La riforma del Catasto si arricchisce di un nuovo capitolo, costruito sulla base di un accordo di maggioranza che ha superato lo stallo raggiunto in Commissione Finanze della Camera. Bisogna però precisare che il nuovo sistema, se mai vedrà la luce, scatterà nel 2026 e non presenterà grandi novità.
Le nuove regole sembrano accantonare poi l’ipotesi di un archivio basato sui metri quadrati, più vicina alla realtà del vecchio criterio dei vani catastali. Di contro si ripresenta invece con rinnovata forza la caccia alle cosiddette “case fantasma”.
Cosa sono le case fantasma
Tutti gli edifici, o relative porzioni, non risultanti al registro del catasto sono comunemente indicati con l’espressione “case fantasma“. Si tratta di unità immobiliari non dichiarate, cioè costruite senza alcuna autorizzazione per evitare che vengano accatastate. I fenomeni legati a una tale condotta sono essenzialmente due:
- l’evasione fiscale;
- l‘abusivismo edilizio, e cioè la realizzazione di volumetrie nei casi in cui non è possibile farlo.
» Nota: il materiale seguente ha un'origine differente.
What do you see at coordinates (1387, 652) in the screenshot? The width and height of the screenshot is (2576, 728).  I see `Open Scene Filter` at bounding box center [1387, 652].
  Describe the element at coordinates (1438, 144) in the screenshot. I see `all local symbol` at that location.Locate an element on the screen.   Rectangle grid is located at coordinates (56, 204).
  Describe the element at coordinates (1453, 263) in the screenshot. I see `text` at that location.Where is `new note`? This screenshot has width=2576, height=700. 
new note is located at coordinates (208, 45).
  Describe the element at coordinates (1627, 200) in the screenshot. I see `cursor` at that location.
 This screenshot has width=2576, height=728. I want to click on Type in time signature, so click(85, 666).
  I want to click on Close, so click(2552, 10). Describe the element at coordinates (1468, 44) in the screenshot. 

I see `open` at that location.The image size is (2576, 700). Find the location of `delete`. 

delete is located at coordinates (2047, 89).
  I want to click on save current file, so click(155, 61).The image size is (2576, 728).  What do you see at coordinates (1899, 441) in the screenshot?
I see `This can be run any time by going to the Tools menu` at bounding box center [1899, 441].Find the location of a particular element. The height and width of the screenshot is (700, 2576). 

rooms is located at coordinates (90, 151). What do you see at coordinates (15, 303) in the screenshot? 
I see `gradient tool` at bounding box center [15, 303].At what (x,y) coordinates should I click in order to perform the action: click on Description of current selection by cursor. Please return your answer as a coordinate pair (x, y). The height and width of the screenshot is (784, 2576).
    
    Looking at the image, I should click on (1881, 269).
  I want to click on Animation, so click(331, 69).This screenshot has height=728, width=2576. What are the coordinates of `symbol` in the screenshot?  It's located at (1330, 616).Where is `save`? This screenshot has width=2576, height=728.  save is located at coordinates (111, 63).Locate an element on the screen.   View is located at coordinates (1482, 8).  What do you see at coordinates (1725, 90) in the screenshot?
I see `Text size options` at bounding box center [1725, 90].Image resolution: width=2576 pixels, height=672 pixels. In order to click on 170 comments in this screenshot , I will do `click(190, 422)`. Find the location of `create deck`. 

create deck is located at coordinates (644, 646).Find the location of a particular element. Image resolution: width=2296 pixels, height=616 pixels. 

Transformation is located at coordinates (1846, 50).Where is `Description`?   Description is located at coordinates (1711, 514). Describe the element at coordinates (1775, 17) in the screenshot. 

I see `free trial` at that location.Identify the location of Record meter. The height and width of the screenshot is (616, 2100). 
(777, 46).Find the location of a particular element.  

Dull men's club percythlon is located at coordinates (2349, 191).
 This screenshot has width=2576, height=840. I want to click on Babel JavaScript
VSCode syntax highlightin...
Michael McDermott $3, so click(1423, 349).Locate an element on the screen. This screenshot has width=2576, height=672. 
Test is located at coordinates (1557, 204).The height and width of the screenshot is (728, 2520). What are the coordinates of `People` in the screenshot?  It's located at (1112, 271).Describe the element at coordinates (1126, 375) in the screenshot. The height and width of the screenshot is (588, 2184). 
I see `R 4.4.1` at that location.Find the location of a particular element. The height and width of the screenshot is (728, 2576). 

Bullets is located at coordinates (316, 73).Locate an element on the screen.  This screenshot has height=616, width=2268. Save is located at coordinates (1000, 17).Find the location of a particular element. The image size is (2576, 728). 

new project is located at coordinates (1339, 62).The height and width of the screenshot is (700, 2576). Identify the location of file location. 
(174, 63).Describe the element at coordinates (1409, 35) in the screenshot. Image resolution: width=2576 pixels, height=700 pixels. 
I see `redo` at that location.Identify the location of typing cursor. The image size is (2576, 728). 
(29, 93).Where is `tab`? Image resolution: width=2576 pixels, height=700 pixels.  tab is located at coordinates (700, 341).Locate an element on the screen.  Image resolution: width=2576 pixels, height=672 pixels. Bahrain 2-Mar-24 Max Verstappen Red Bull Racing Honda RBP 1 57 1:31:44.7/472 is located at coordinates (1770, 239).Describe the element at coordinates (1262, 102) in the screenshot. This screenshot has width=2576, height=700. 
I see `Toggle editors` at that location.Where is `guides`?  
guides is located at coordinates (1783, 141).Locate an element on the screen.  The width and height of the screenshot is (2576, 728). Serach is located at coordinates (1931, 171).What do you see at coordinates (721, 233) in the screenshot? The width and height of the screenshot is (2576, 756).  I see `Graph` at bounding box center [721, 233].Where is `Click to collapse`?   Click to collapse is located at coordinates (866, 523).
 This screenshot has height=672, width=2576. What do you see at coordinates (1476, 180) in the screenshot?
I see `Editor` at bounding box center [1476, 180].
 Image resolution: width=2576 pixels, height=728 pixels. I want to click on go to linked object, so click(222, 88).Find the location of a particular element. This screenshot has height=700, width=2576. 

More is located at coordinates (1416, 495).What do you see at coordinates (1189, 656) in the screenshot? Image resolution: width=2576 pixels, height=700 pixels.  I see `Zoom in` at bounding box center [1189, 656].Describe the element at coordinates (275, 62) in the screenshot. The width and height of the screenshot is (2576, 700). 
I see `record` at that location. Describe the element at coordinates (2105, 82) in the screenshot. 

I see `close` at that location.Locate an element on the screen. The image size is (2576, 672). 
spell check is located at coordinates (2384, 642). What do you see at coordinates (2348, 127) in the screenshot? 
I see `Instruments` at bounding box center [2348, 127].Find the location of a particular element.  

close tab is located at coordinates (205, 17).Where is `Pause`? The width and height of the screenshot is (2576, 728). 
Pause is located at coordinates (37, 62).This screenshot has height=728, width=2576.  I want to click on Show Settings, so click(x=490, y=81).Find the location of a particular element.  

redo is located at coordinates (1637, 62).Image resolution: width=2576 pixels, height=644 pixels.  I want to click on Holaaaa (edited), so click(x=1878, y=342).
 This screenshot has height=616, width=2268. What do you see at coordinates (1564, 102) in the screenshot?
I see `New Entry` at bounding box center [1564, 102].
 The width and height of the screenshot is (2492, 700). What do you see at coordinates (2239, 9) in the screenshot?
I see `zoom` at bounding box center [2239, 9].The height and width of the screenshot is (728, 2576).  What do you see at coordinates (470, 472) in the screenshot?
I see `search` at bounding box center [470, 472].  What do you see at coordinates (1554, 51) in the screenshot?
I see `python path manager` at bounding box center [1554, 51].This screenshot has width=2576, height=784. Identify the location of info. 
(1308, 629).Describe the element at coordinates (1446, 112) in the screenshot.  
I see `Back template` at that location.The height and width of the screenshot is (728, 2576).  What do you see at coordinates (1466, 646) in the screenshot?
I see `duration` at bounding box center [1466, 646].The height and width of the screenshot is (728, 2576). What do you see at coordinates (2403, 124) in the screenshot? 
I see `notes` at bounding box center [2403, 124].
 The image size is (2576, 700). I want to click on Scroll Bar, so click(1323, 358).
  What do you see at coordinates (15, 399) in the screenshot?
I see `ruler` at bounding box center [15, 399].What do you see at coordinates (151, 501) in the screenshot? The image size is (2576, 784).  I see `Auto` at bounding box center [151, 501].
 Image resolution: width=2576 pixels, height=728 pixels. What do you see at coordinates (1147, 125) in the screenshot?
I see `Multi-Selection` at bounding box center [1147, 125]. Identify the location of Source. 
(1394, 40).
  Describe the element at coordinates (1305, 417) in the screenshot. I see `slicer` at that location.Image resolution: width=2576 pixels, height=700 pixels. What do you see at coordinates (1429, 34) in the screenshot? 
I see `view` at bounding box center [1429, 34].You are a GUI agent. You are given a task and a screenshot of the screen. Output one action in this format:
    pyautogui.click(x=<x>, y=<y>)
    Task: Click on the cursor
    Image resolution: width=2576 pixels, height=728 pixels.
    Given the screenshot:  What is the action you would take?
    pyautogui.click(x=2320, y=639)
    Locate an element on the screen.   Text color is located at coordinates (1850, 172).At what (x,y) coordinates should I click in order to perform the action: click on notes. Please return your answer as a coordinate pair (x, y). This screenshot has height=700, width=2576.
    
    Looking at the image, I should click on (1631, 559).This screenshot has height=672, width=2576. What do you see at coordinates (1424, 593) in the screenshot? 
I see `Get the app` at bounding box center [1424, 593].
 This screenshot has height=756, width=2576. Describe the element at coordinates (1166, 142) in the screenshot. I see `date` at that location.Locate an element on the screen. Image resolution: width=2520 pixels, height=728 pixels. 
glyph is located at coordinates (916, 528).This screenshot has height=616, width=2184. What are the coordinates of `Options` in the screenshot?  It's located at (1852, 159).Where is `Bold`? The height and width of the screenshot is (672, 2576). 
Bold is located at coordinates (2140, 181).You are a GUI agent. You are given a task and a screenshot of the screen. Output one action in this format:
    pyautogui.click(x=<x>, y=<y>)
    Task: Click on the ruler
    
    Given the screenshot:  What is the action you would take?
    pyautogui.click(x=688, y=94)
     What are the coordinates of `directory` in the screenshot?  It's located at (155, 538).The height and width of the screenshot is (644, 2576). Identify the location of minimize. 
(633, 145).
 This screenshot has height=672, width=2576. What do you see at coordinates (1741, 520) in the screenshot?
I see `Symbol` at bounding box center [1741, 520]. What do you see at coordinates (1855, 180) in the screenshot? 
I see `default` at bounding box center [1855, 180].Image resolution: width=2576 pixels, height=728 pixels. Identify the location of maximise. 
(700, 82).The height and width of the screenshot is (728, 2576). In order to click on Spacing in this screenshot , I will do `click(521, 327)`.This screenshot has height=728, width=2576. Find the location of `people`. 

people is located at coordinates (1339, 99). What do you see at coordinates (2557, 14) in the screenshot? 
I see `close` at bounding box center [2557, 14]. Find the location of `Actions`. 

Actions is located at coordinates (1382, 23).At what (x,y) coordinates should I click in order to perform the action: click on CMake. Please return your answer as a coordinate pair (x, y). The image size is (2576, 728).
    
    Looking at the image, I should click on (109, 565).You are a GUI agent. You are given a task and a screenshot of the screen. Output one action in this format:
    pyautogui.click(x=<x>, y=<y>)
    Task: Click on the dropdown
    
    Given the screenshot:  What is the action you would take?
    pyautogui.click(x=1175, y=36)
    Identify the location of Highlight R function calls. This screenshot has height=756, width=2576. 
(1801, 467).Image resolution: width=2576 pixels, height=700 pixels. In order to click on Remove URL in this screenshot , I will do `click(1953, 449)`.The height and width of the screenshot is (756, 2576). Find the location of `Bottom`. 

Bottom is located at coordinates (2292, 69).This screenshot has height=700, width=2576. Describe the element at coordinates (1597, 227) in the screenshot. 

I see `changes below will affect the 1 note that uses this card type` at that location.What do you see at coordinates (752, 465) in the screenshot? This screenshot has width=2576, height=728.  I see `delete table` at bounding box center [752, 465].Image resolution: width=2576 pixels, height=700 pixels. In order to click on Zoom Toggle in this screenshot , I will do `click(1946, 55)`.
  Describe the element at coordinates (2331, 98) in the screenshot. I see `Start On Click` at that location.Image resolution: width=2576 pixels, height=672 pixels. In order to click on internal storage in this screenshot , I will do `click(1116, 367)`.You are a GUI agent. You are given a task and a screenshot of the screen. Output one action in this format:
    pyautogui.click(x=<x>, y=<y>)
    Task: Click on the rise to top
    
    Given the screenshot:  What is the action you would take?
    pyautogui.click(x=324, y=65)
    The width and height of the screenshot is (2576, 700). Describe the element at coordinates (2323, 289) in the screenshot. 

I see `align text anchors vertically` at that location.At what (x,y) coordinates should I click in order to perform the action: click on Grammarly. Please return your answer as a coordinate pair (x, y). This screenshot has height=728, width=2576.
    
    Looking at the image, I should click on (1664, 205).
Negli scorsi anni lo Stato ha impiegato una serie di droni per censire gli edifici non registrati. Il confronto con le mappe e visure catastali ha portato alla scoperta di due milioni di “particelle” non dichiarate, con circa 1,2 milioni di unità immobiliari.
Una quantità che, secondo gli esperti, non è troppo cambiata negli anni. Anche perché la grande maggioranza dei proprietari degli immobili fantasma ha regolarizzato la sua posizione in Catasto, affrontando anche la relativa procedura di sanatoria comunale, quando possibile. Ma in molti casi si trattava di abusi regolarizzabili, oppure di opere perfettamente lecite ma che non erano state segnalate in variazione al Catasto (anche per ragioni evasione fiscale). O, ancora, di magazzini o tettoie da abbattere.
Caccia alle case fantasma: cosa prevede la riforma del catasto
La caccia alle case fantasma ripartirà con una semplificazione delle comunicazioni e dell’uso di strumenti ai fini dei controlli sul territorio da parte degli enti locali. Il maggior gettito scovato dall’evasione potrà poi essere utilizzato per abbattere il prelievo sugli immobili “regolari” dello stesso Comune.
L’intento del Governo di Mario Draghi è insomma la lotta all’evasione immobiliare, verificando in concreto consistenze di terreni e fabbricati, ma anche il corretto classamento e accatastamento, con incentivi per i Comuni che realizzano questi accertamenti.
Se da un lato il nuovo catasto non avrà legami con l’andamento dei prezzi di mercato, dall’altro consentirà solo di consultare dall’archivio del singolo immobile i valori dell’Osservatorio del mercato immobiliare (Omi). Quest’ultimo fotografa i prezzi divisi per zone, ma con un’ampia forchetta tra un minimo e un massimo, impossibili da utilizzare ai fini fiscali per adeguare la tassazione.
L’iter della riforma del catasto
Il testo dell’accordo sul nuovo catasto è sfumato, come tutte le norme che scaturiscono da una mediazione politica. La prossima settimana il testo riformulato sarà inserito nel provvedimento della legge delega all’esame del Parlamento, che per diventare operativa necessiterà di un decreto legislativo.
Si prevede che le attuali informazioni del catasto saranno “integrate”, con l’obiettivo di rendere disponibili nuove informazioni a partire dal primo gennaio 2026, e “non potranno essere utilizzate per la determinazione della base imponibili dei tributi la cui applicazione si fonda sulle risultanze catastali”. Tradotto: non si passerà da un regime “catastale” a uno di tipo “patrimoniale” basato su valori reali.